Collecting data from sufferers
“No one is studying this condition,” said Nancy Hinkle, an entomologist with the University of Georgia College of Agricultural and Environmental Sciences. “The logical groups -- psychologists and psychiatrists -- never see these people because they don't consider themselves to have a mental illness. Since we were receiving calls from so many Ekbom Syndrome sufferers, we decided that it was up to us to pose some testable hypotheses and attempt to develop a valid research approach to investigate the condition.”
Hinkle and graduate student Jennifer Applegate are getting to know more about sufferers of the syndrome.
“So little is known about the condition, we are attempting to establish a foundation for investigating it by developing background information on sufferers' demographics, experiences, descriptions of the pest, control strategies employed and ancillary conditions,” Hinkle said. “As with most epidemiological studies, because the cause is not known, a broad survey is undertaken, and then we look for trends and connections.”
Females in their 60s
Their survey results show that the average sufferer is 64 and female. Other common characteristics are those who are self-employed or unemployed and somewhat socially isolated. Hinkle has gotten calls from sufferers representing a full range of socioeconomic backgrounds and professions, including doctors, nurses, professors and even a pest control operator.
As part of the research, they surveyed 15 U.S. entomologists who regularly deal with Ekbom Syndrome sufferers. From this, they estimate more than 250,000 people have the condition at any given time in the U.S.
As common as MS
“We have found that Ekbom Syndrome is more common than the medical literature had led us to believe,” Hinkle said. “Its incidence is comparable to multiple sclerosis.”
Results from Hinkle’s research are published in the April edition of Annual Reviews.

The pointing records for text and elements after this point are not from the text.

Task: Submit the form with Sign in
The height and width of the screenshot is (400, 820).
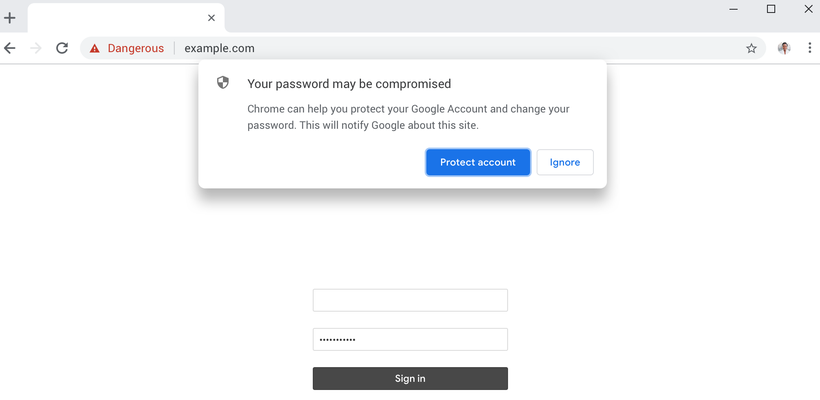Action: point(410,379)
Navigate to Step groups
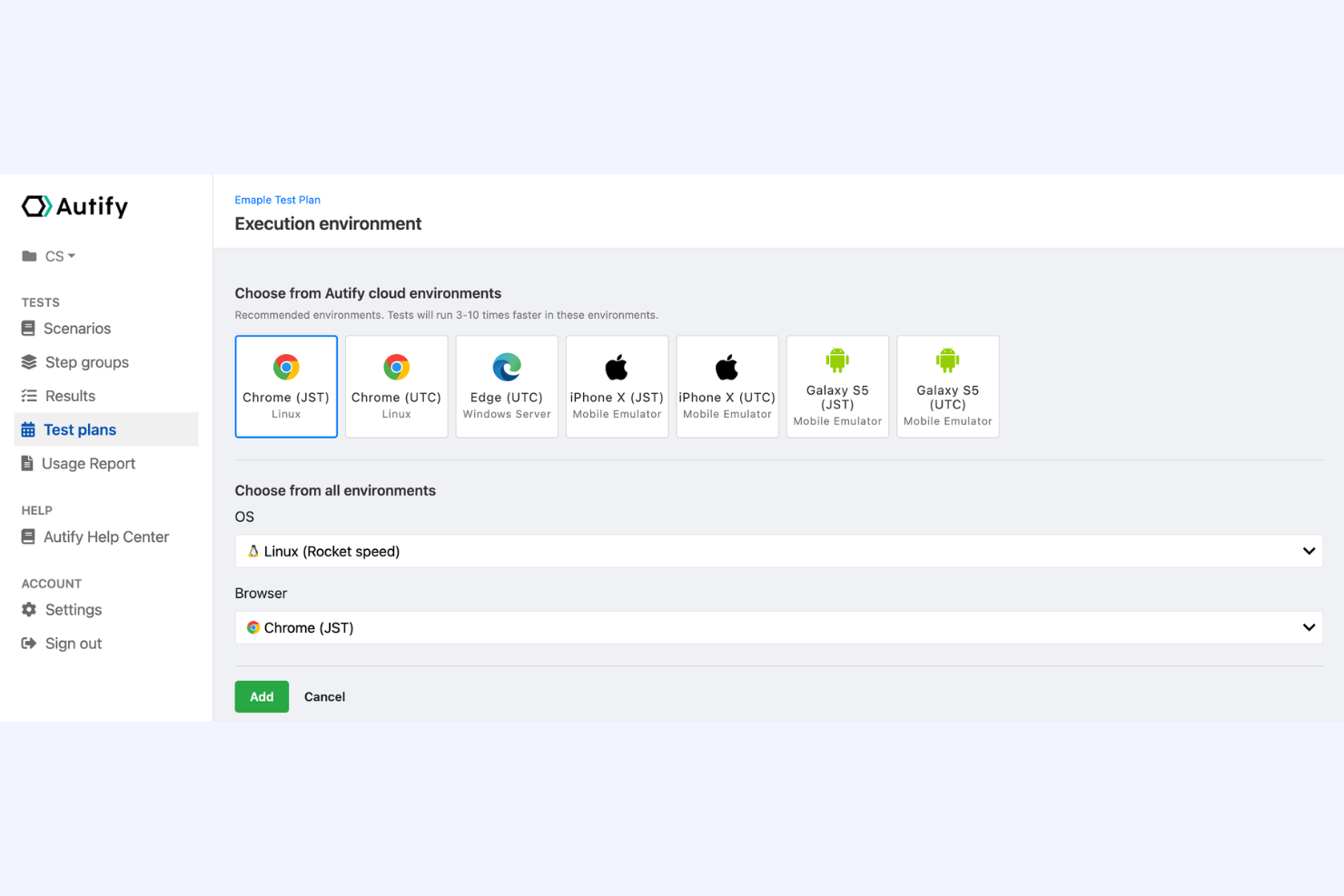This screenshot has width=1344, height=896. click(86, 361)
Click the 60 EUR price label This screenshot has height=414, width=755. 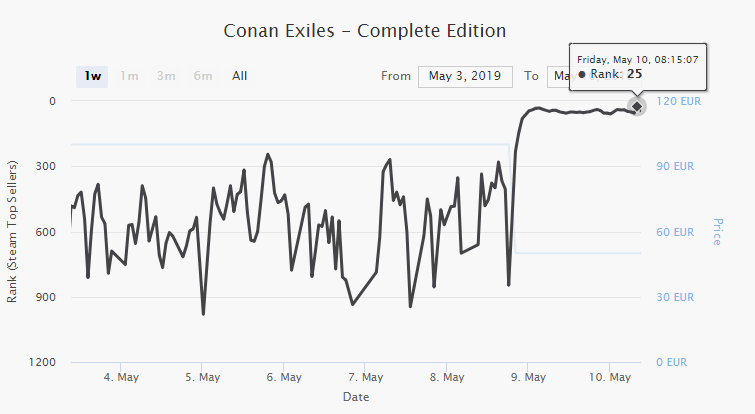[675, 232]
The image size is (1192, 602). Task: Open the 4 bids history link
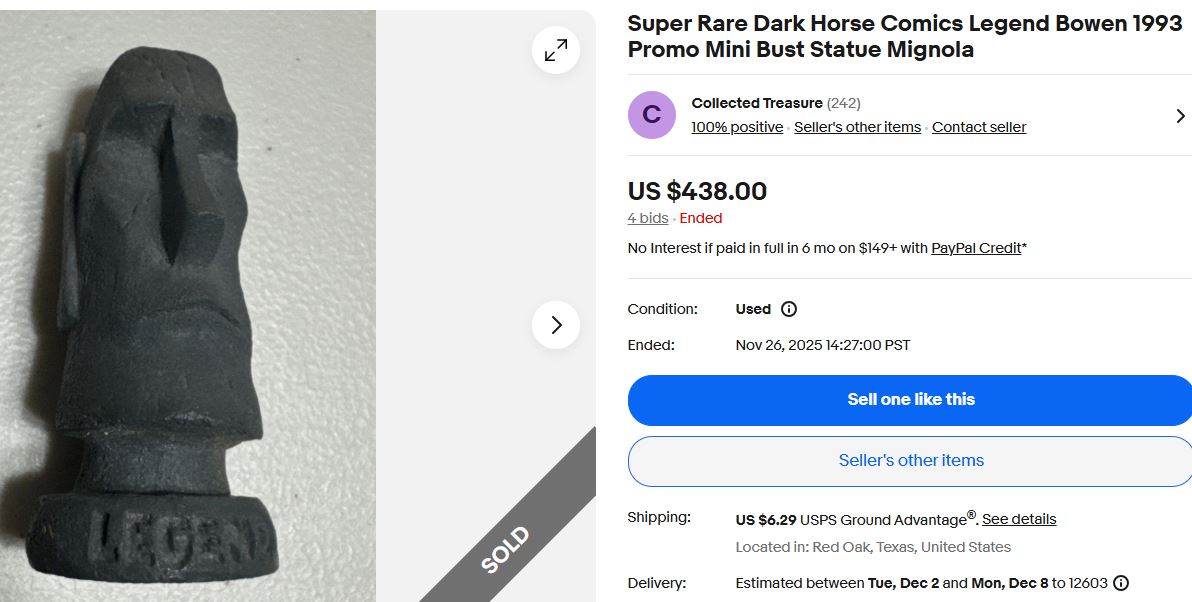tap(647, 218)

Hinkle’s lab gets pest samples every week from people who believe they are infested by bugs. The samples contain skin cells, hair, dirt and dust, but no bugs.

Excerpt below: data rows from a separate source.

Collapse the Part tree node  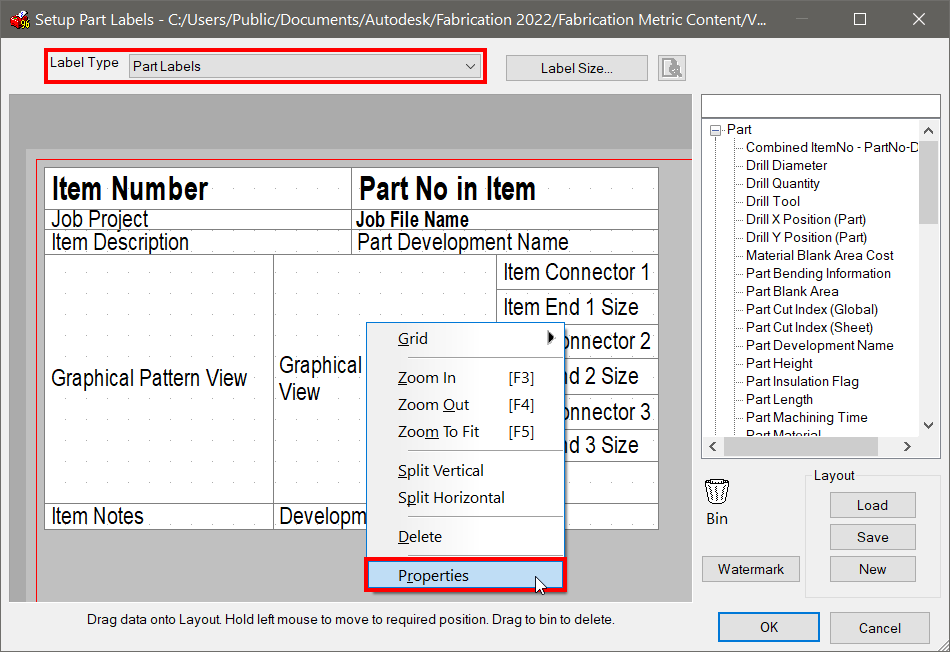714,129
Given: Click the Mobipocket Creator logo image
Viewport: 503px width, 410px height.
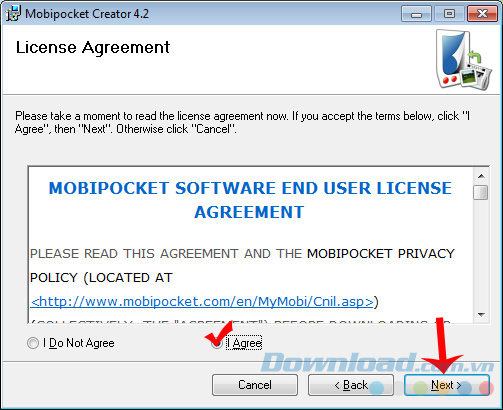Looking at the screenshot, I should (x=464, y=60).
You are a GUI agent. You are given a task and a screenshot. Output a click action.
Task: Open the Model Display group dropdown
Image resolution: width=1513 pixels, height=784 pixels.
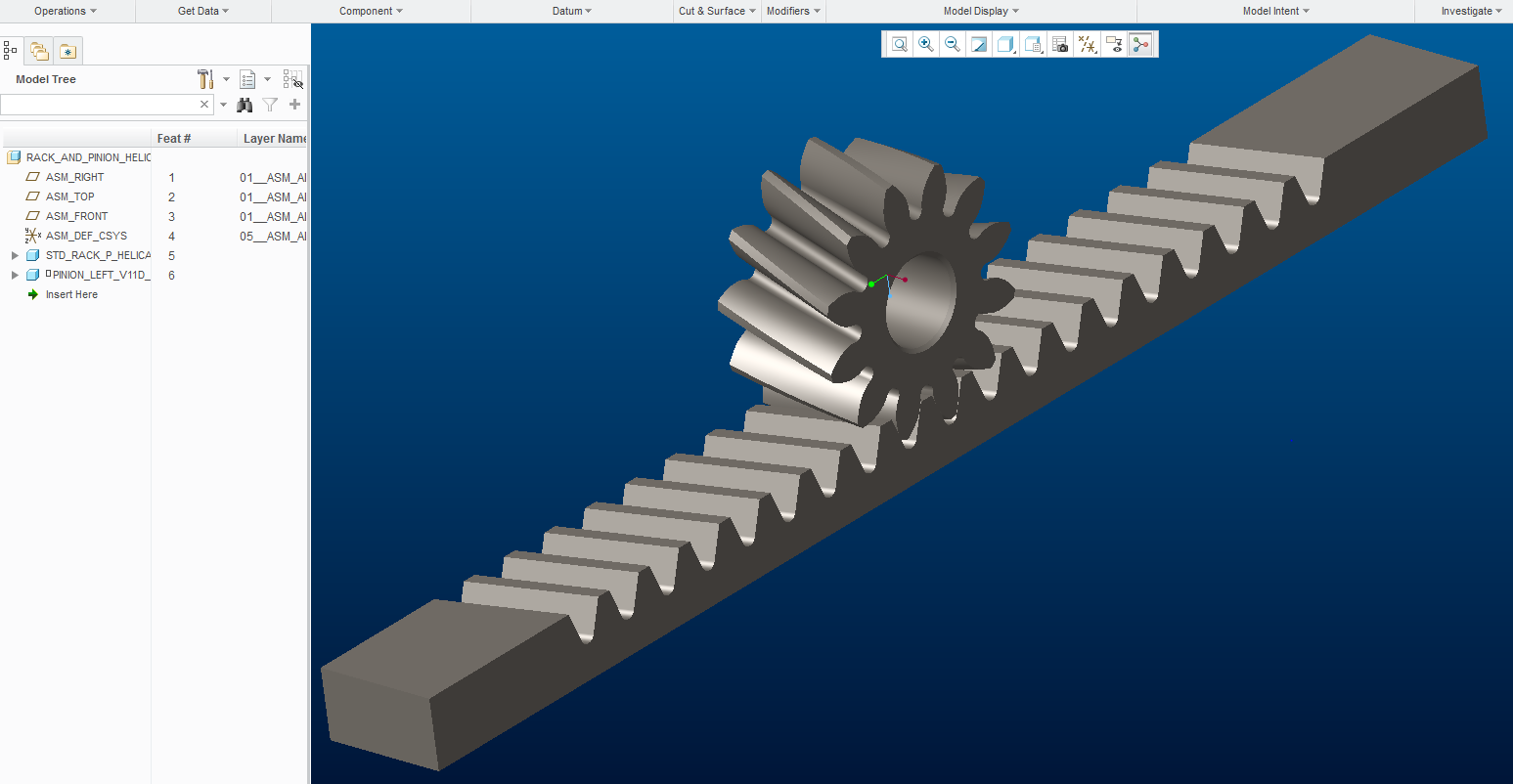[981, 11]
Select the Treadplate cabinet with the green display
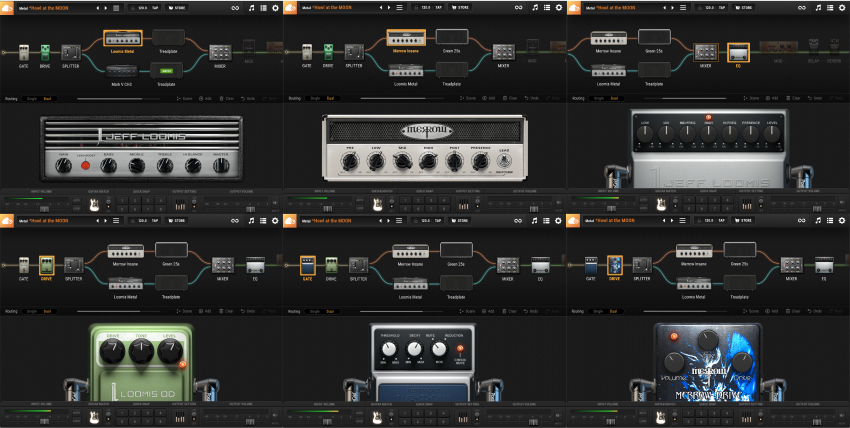Screen dimensions: 850x428 tap(168, 69)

“Many people think they are infested by an unknown bug or one so small or elusive it is impossible to capture for a sample,” Applegate said.
Applegate calls the sufferers to discuss their results. “Callers are frustrated when we do not find insects in their samples,” Applegate said. “As entomologists, we can only determine whether insects or mites are involved; we cannot make medical diagnoses.”
Don't criticize or ridicule
It is important to remember that these people are not crazy, Applegate said. Their symptoms and suffering are real and disrupt their lives.
Know someone infested? Applegate says not to criticize the condition or person. This may push the sufferer further into the belief or isolate them. Take them to the doctor to be examined for scabies and lice, the only two common human parasites.
There are no human-skin parasites that are invisible, Hinkle said, and even microscopic ones are rare.
“If there is a valid insect or mite causing the infestation, the individual should be able to collect samples and provide them for identification; we can then make recommendations for their effective suppression,” Hinkle said.
Medications can cause symptoms
There are some explanations for the crawling sensations described by sufferers. Common over-the-counter and prescription medications can cause pruritus and the perception of being infested with parasites. Depression, anxiety, stress and other psychological conditions are known to initiate the “itch-scratch” cycle, Hinkle said.
“As our population ages, the incidence of Ekbom Syndrome is increasing,” Hinkle said. “Dealing with a loved one suffering from this condition can be frustrating and draining. Family members should be assured that the condition can be successfully treated with medication. But it is difficult to persuade the sufferer to seek treatment because they are convinced that they are infested with bugs. Sufferers often protest that it can't be a delusion, because they feel and see the bugs; of course, the point is that if one realizes that he is delusional, then he is not.”
(April R. Sorrow is a science writer with the University of Georgia Public Affairs Office.)